For household direct emissions, different approaches are used for different emission sources when tracing them into income groups. For urban household fossil fuel and private car emissions, we use the household expenditure on residential energy consumption (residence for rural household listed in Supplementary Table 3) and the emissions from urban and rural household consumption (transport and communication in rural household), respectively, as proxies to allocate them into various income groups, similar as the process for indirect emissions (Eqs. (912)). For rural biomass consumption emissions, we use a correlation equation between biomass consumption and income per capita adopted from Peng et al.34 to allocate the emissions into various rural income groups. This correlation equation is fitted using hierarchical regression based on the survey-based per capita income and biofuel consumption, which is shown below:

$$t_{{\mathrm{bio,}}j} = {\mathrm{0}}{\mathrm{.7072}} \times \alpha _j^{ - 0.18}$$
(13)

where αj is the per capita income of income group j; $$t_{{\mathrm{bio,}}j}$$ is the biomass consumption for people at the income group j. Usually, the poor households tend to consume more biomass and less commercial fuel52. More details about this correlation equation can be found in Peng et al.34.

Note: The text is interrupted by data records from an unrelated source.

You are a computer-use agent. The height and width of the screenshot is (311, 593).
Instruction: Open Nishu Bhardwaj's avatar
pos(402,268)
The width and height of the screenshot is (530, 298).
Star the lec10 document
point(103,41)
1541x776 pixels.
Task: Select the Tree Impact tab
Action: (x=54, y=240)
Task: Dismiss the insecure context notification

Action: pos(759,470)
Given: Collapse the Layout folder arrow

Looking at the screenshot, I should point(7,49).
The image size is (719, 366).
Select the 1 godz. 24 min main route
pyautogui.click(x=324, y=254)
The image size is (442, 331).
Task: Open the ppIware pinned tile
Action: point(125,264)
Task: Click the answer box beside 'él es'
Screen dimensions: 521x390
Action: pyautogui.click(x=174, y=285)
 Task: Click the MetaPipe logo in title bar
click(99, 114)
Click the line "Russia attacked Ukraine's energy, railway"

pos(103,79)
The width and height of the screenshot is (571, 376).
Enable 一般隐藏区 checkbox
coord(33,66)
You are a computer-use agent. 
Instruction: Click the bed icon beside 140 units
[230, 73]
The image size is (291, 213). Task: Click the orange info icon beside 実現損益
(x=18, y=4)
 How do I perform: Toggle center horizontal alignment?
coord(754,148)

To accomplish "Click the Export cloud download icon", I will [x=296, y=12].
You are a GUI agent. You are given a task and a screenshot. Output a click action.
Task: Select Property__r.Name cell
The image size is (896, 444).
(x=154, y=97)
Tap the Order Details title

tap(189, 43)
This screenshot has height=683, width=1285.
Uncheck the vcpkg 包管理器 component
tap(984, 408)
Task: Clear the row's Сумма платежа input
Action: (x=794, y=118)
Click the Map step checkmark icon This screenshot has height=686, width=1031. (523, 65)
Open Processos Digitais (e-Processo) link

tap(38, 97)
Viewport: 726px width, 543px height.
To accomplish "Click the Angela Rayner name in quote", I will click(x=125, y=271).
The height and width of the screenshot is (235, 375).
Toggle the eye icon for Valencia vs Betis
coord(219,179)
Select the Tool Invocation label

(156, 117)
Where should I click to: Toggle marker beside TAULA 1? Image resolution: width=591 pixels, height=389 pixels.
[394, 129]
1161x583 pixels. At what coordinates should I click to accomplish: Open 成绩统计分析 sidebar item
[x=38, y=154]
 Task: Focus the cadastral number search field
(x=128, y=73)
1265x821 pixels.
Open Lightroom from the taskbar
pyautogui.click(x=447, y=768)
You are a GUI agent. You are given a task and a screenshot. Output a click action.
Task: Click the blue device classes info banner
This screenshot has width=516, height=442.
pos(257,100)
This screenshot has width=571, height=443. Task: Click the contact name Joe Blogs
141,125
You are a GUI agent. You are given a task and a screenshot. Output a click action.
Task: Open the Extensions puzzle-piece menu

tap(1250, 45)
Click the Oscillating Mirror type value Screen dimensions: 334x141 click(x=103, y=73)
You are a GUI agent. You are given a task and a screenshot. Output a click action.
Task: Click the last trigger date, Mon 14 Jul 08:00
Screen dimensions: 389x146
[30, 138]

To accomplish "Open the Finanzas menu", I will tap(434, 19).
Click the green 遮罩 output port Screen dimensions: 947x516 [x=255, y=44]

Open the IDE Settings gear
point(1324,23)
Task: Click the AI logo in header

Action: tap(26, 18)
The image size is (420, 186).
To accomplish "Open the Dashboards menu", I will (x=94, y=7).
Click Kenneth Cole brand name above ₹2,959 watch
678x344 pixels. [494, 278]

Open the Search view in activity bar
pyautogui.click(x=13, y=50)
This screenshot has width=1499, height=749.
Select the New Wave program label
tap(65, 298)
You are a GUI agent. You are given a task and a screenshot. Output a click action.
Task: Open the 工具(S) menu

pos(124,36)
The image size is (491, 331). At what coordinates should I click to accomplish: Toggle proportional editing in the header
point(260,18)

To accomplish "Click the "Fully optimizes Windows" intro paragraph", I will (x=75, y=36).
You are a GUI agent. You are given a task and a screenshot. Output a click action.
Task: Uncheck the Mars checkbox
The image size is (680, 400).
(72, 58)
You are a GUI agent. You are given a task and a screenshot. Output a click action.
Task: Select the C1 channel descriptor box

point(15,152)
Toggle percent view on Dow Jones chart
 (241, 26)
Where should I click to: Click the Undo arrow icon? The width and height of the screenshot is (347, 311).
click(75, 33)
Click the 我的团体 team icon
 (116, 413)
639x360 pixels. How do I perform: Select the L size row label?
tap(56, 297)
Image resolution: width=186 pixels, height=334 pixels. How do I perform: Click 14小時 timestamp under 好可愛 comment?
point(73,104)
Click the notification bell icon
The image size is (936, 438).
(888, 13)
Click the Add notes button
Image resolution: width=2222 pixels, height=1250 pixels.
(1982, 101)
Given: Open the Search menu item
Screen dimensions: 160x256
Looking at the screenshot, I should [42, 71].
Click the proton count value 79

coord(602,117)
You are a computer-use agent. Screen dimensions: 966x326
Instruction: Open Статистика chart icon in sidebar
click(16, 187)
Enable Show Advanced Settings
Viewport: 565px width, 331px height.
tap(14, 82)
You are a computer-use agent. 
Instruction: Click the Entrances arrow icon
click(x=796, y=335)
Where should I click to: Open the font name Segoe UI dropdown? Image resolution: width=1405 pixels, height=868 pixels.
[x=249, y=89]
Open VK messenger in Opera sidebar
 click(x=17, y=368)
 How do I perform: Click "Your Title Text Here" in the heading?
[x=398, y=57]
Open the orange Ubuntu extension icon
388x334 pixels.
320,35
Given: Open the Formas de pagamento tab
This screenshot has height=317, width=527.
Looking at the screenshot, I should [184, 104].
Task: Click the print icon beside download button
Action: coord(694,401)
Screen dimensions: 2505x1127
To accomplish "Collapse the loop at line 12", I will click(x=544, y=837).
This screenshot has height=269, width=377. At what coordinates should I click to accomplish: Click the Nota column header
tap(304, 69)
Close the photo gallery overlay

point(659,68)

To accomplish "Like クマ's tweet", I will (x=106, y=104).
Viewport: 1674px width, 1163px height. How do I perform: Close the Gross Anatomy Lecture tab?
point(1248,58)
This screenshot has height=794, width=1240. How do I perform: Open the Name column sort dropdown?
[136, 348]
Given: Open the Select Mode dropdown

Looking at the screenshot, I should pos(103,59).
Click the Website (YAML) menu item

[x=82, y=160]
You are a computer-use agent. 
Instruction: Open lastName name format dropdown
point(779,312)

Then rural household biomass combustion emissions in region s can be allocated to national group i as:

$$e_{{\mathrm{bio,}}i}^s = {\mathbf{n}}_s^i({\mathbf{t}}_{{\mathrm{bio}}}^s)\prime /\mathop {\sum }\limits_{i = {\mathrm{1}}}^5 ({\mathbf{n}}_s^i({\mathbf{t}}_{{\mathrm{bio}}}^s)\prime ) \ast e_{{\mathrm{bio}}}^s,\,\,i = 1 \cdots 5$$
(14)

where $${\mathbf{t}}_{{\mathrm{bio}}}^s = [t_{{\mathrm{bio}},1}^s\;t_{{\mathrm{bio}},2}^s\;t_{{\mathrm{bio}},3}^s\;t_{{\mathrm{bio}},4}^s\;t_{{\mathrm{bio}},5}^s]$$ is the per capita biomass consumption of different income groups. Note that $${\mathrm{t}}_{{\mathrm{bio}},j}^s$$ used here is based on per capita income of the original groups in each province. $$e_{{\mathrm{bio}}}^s$$ indicates the biomass consumption related emissions of rural households in region s.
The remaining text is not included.